Blue Light Can Shorten Your Lifespan and Harm Your Brain

Blue light can cut your lifespan. We already know too much blue light from too much screen use has been linked to mitochondrial issues such as obesity and psychological problems. But did you know blue light can cut your lifespan short? 

What Is Blue Light?

Blue light is very high-energy short-wave light. Vibrating within the 380 to 500 nanometer range, it has the shortest wavelength and highest energy.

In Nature, the only source of blue light is from the Sun, but it always comes balanced with other colour spectrums. So is any blue light coming from traditional heat based lights. 

Artificially, however, fluorescent bulbs and LEDs, mobile phones, computer screens, and flat screen televisions emit high amounts of blue light. 

Check out the colour spectrum from the Sun — it offers the full spectrum of colours of the rainbow. Heat-based light bulbs provide a warm glow with relatively balanced light and almost no blue light. See the colour spectrum from a standard LED. It is practical nothing but blue light.

The image shows comparative spectra for different types of light.

Blue Light Accelerates the Biological Aging Process in Fruit Flies

A problem with LEDs and many of the screens and devices we are surrounded by is that they have a blue spike. I've read various articles on the biological effects of too much isolated blue light on people

One huge study discovered how blue light emitted by phones, tablets, televisions, and other gadgets can substantially accelerate the biological aging process in fruit flies (Drosophila melanogaster). 

They found specific metabolites (cell essential chemicals) become altered in the cells of fruit flies exposed to blue light. 

One metabolite they found was that the levels of the metabolite succinate were increased, but glutamate levels were lowered:

“Succinate is essential for producing the fuel for the function and growth of each cell.
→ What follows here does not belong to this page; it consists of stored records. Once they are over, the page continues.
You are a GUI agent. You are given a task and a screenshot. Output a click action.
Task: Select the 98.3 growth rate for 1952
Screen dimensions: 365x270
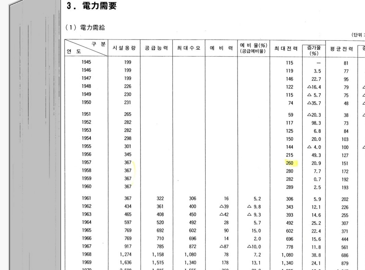(316, 123)
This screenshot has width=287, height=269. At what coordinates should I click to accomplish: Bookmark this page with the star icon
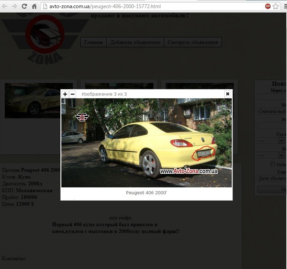(x=275, y=6)

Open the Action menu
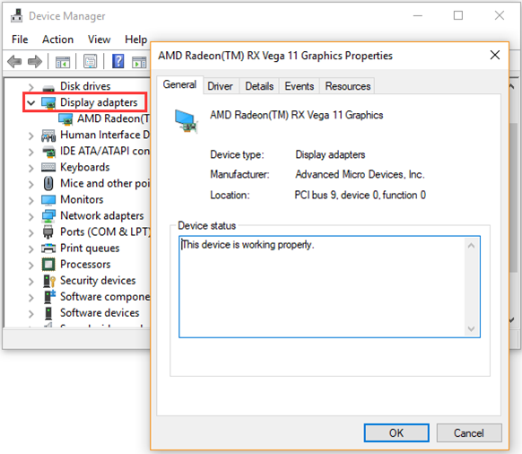click(57, 39)
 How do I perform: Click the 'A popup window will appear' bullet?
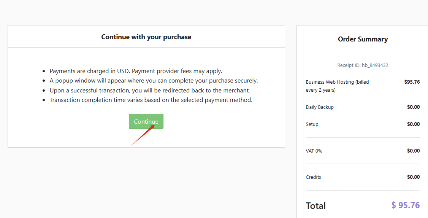pyautogui.click(x=154, y=81)
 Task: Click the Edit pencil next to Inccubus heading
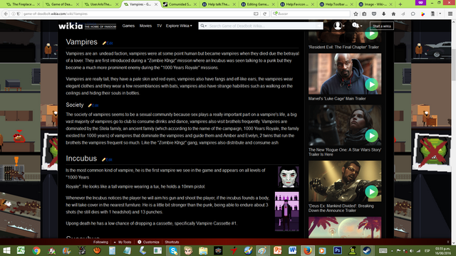pyautogui.click(x=107, y=159)
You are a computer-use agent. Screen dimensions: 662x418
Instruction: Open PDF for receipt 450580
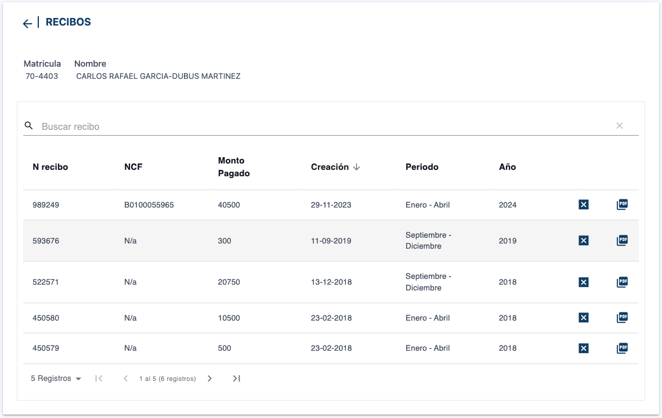coord(622,318)
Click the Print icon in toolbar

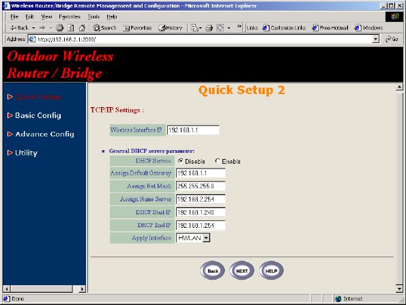point(209,28)
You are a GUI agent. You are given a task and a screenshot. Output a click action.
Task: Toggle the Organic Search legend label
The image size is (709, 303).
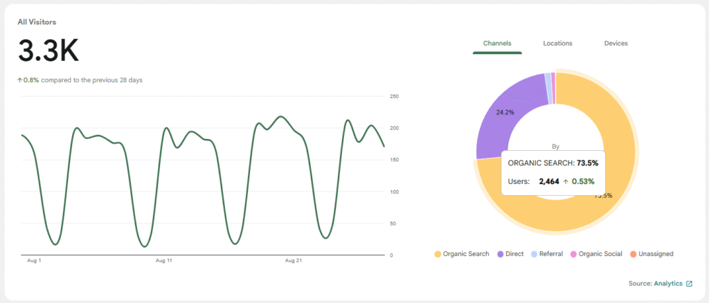(467, 254)
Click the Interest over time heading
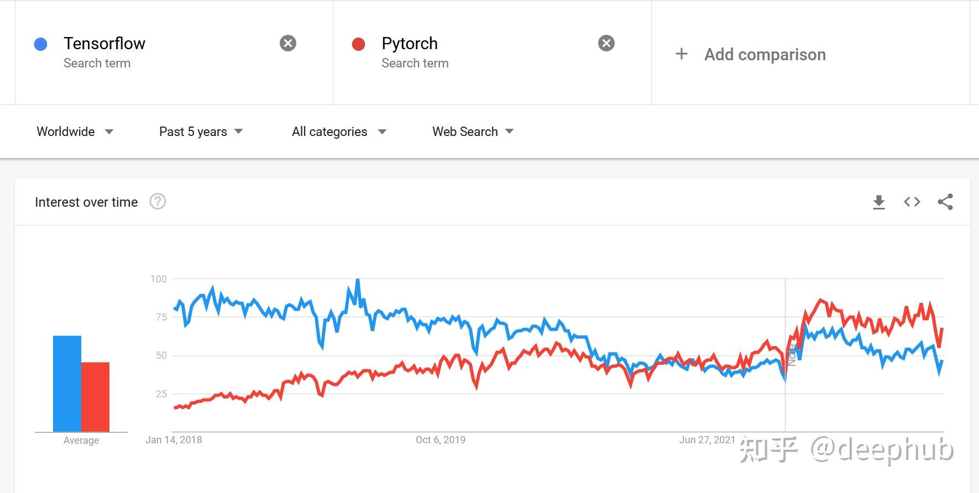The image size is (979, 493). [x=86, y=202]
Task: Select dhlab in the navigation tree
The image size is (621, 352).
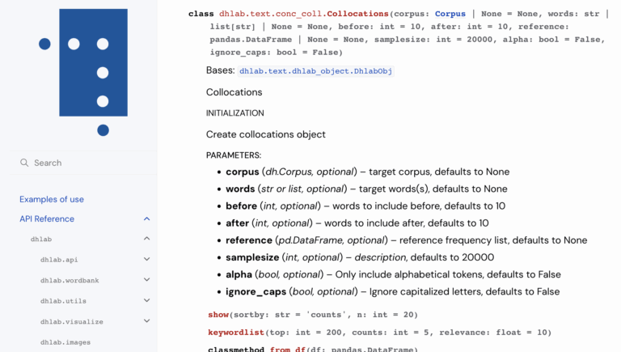Action: click(41, 239)
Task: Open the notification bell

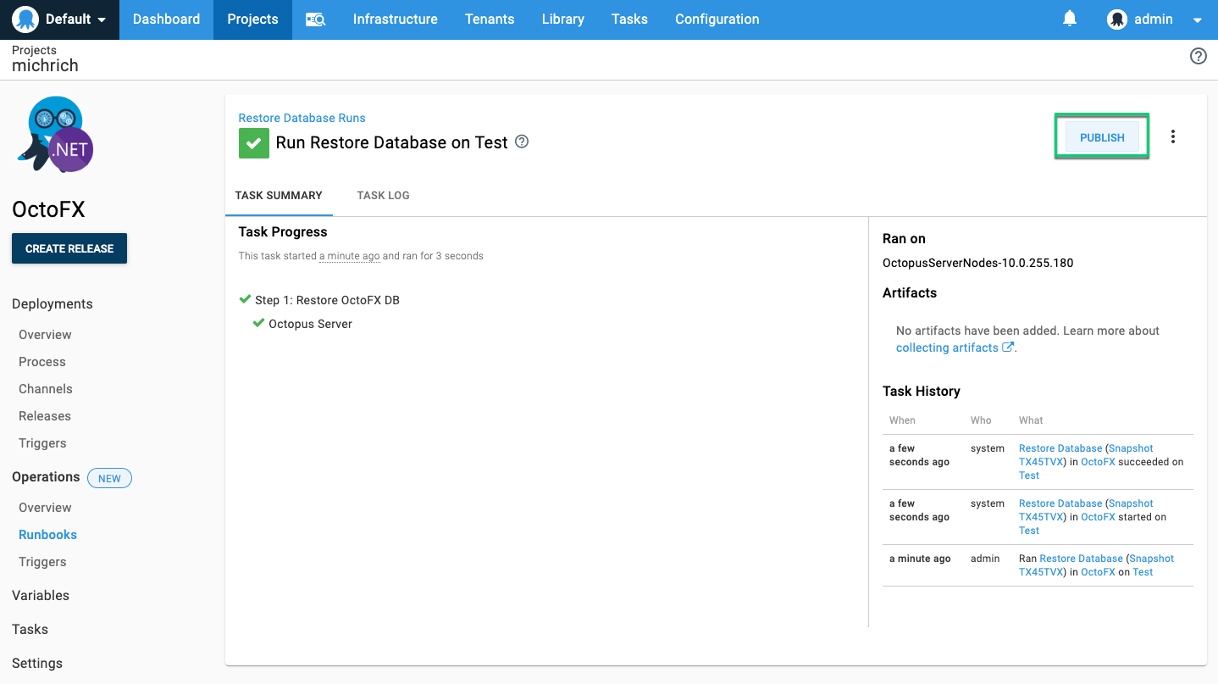Action: pyautogui.click(x=1069, y=19)
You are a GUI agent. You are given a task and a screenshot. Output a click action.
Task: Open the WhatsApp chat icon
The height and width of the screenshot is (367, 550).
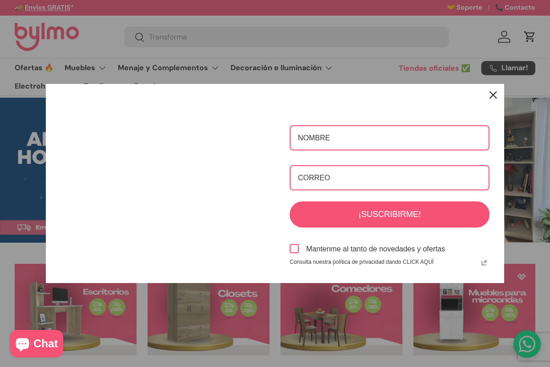[x=527, y=344]
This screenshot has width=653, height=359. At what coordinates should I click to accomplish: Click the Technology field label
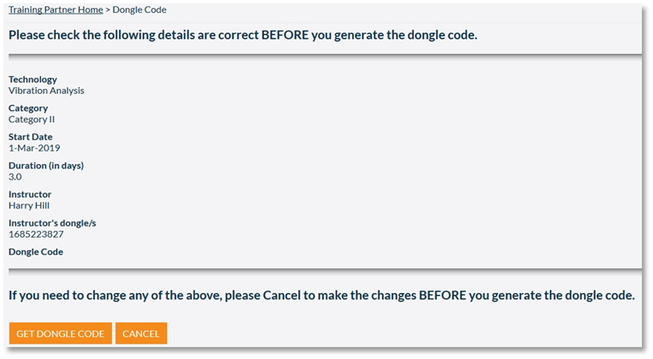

High levels of succinate after exposure to blue light can be compared to gas being in the pump but not getting into the car,“ said Giebultowicz. “Another troubling discovery was that molecules responsible for communication between neurons, such as glutamate, are at the lower level after blue light exposure.“

These specific metabolites – essential chemicals for cells to work correctly – have the same function in humans, so if you are looking at good anti-aging strategies, avoiding excessive blue light exposure is a simple but powerful idea. 

Artificial Blue Light Is Detrimental to Cell Function

Blue light given off over long periods at short distances from electronic screens could meddle with normal cellular processes and disrupt our natural circadian rhythms.

Blue light from everyday devices, such as TVs, laptops and phones, has been observed to produce detrimental effects on practically every type of cell in our body, from skin and fat cells, to sensory neurons. 

These days you’ll notice plenty of skincare companies claiming their products can protect you from the effects of blue light. They probably don’t; blue light can activate genes associated with inflammation and photoaging (skin damage) and typical sunscreens do not block high-energy blue and visible light damage.

Most of Us Are Living in a Pervasive Blue Light Environment

If you’re not using your devices much and spending most of your time outdoors, where your cells are synced with the natural circadian rhythms of the Sun, you probably don’t have much to worry about in terms of whether your lifespan is getting cut shorter and shorter.

But if you’re like most folk, you’re living and working under LEDs, using screen devices, and spending most of your time indoors. Screens are everywhere, and people worldwide already spend an average of 6 hours and 37 minutes looking at them daily.

(Note that this is far more than the 2 hours limit recommended by The recommended screen time worldwide is 2 hours a day for adults and children.

80% of American adults who use digital devices do so more than two hours per day (according to the Vision Council). Nearly 67% use two or more devices at the same time. Fifty-nine percent have symptoms of digital eye strain, which is a marker for high oxidative stress in your retinal cells.

If you hadn't thought about blue light and its effect on your life before, perhaps now you can picture how living under the wrong type of light can literally cut your lifespan short.